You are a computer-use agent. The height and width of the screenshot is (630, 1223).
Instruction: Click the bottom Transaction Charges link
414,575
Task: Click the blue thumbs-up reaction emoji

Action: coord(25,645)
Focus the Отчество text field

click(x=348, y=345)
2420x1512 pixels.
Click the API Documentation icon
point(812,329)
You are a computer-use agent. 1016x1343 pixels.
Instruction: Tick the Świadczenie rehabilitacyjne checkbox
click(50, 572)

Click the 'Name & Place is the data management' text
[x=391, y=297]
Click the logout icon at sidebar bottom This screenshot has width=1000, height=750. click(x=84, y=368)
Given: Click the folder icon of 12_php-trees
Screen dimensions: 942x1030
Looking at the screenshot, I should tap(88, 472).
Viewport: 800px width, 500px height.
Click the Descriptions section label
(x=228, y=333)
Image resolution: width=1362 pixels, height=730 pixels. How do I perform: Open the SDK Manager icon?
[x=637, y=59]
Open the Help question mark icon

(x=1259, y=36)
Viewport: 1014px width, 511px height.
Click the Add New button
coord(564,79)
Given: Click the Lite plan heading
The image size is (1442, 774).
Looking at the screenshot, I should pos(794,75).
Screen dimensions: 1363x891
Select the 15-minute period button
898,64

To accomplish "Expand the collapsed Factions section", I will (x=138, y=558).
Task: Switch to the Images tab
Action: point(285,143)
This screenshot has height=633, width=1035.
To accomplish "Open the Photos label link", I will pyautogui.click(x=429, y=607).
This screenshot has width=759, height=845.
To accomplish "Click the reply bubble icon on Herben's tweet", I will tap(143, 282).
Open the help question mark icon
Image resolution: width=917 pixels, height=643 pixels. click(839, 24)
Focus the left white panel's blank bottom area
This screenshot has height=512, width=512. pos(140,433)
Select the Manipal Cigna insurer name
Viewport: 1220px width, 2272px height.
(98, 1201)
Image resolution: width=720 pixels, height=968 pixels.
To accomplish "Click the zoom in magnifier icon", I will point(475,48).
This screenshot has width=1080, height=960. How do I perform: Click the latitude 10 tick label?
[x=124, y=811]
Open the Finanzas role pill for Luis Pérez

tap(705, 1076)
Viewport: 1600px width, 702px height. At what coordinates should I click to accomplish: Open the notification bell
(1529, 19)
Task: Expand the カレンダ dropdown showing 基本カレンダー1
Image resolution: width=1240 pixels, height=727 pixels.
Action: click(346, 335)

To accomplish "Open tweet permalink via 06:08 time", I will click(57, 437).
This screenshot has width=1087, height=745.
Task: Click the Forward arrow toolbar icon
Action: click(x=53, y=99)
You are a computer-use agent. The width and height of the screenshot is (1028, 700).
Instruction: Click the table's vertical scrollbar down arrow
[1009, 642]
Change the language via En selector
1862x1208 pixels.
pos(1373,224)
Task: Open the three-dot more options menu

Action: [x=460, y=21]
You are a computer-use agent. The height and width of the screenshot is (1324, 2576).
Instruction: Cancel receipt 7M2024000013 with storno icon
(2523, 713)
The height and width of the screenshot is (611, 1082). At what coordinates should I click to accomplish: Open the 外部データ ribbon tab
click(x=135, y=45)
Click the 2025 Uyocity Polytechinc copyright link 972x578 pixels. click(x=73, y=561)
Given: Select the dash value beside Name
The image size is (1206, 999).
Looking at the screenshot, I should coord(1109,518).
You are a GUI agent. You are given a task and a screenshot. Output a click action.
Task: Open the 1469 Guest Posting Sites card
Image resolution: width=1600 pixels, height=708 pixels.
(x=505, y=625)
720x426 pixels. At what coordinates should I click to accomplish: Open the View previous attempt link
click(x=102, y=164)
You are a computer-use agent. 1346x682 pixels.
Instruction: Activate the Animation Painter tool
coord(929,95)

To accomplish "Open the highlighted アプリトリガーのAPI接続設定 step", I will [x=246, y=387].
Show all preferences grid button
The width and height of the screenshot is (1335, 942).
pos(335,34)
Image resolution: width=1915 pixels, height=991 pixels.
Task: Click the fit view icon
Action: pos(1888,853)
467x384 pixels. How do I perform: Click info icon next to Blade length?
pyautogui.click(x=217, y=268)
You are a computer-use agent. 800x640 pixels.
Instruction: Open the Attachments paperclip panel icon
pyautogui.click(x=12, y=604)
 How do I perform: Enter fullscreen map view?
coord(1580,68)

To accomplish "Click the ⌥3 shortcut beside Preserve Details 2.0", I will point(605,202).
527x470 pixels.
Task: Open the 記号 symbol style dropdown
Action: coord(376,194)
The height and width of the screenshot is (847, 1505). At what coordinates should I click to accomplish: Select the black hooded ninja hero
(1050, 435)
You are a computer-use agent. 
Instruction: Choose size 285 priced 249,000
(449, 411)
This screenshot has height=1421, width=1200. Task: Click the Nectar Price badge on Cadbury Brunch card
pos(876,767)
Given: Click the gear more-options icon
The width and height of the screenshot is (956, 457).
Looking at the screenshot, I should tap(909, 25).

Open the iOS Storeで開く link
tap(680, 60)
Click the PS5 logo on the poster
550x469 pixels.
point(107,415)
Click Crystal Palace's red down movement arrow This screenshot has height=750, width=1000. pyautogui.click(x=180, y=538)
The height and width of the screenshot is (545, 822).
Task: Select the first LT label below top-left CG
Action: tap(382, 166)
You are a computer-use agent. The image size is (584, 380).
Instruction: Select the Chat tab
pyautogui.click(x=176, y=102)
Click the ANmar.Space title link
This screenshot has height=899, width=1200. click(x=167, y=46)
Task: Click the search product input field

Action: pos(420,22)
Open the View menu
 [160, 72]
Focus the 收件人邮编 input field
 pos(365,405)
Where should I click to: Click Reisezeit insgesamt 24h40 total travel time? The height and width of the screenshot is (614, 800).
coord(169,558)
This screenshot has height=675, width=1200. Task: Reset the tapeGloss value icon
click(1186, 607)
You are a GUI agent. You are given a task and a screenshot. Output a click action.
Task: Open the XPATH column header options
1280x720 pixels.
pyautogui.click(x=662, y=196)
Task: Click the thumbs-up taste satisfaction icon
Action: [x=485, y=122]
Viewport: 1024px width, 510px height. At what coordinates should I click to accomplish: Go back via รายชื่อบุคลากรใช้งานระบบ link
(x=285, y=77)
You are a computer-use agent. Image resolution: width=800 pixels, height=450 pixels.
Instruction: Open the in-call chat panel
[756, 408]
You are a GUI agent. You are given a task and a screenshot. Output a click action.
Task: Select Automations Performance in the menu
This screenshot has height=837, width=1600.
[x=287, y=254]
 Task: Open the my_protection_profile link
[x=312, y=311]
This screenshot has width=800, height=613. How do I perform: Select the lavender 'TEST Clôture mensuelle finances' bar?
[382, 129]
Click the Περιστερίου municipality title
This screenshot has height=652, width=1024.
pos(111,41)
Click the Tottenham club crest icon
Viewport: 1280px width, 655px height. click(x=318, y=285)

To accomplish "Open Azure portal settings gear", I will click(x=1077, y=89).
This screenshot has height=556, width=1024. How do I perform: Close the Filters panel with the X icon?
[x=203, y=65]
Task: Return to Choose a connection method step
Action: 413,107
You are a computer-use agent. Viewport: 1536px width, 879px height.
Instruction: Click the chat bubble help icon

## YOUR ASSIGNMENT
If a line of the data above contains "bubble", copy it out.

## RESPONSE AREA
To accomplish "Click the reply bubble icon on Herben's tweet", I will tap(143, 282).
Instruction: Click the chat bubble help icon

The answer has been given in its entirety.